While I don’t have any new images to share, I did watch a movie (big surprise) called Hustle and Flow. I found the line that just reached out and grabbed me. I’m not a big rap music fan, but the storyline is about the struggle of an artist, wanting his voice to be heard and that’s universal. In this scene, the main character “DJ” is hustling hometown, platinum recording artist, Skinny Black to listen to his tape. He’s telling him that he sold out, that the best tracks he ever laid down were on his first album.

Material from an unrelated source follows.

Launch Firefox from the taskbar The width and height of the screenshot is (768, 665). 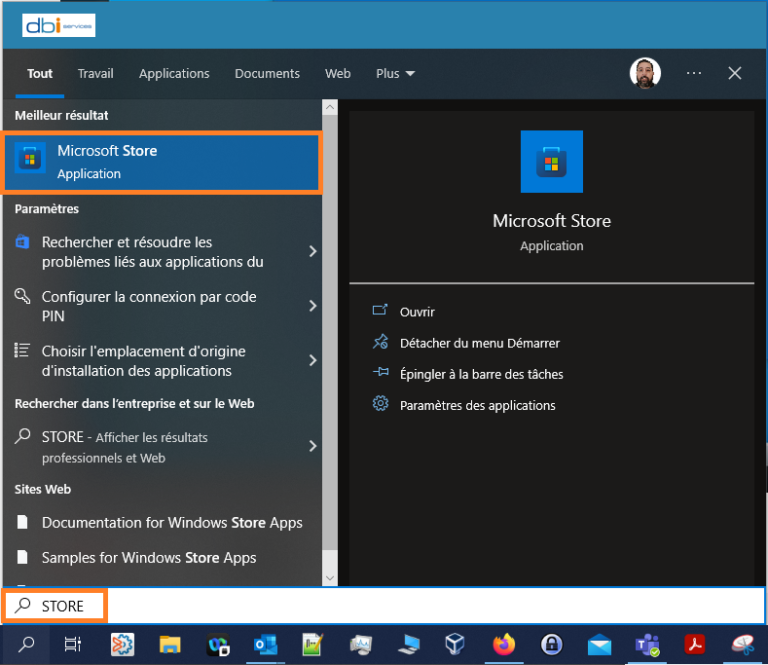pos(504,645)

Skinny replies, I cut that in my mama’s laundry room man, It was raw as hell, but I put everything I had into that…”. DJ fires back, But to me, that was a sign of your genius. You see it’s not enough for a man to climb Mt. Everest. He’s got to do it with the least amount of tools. It’s about the man…one man and his skills.” Skinny says, “Like the Samurai say, the sword is only as powerful as it’s master.” Then DJ replies and Skinny finishes with him, “And it ain’t the size of the dog in the fight, it’s the size of the fight in the dog.”
Every artist I know can relate to those words, the struggle and the trappings of success. The desire to be true to your art. The innocence and truth of art. It’s easy to become compliant when you’re successful and the struggle to be heard is not the issue anymore. This is the myth of the starving artist. While not entirely true, it does have a ring of truth to it. A truth I call Cinematic Wisdom.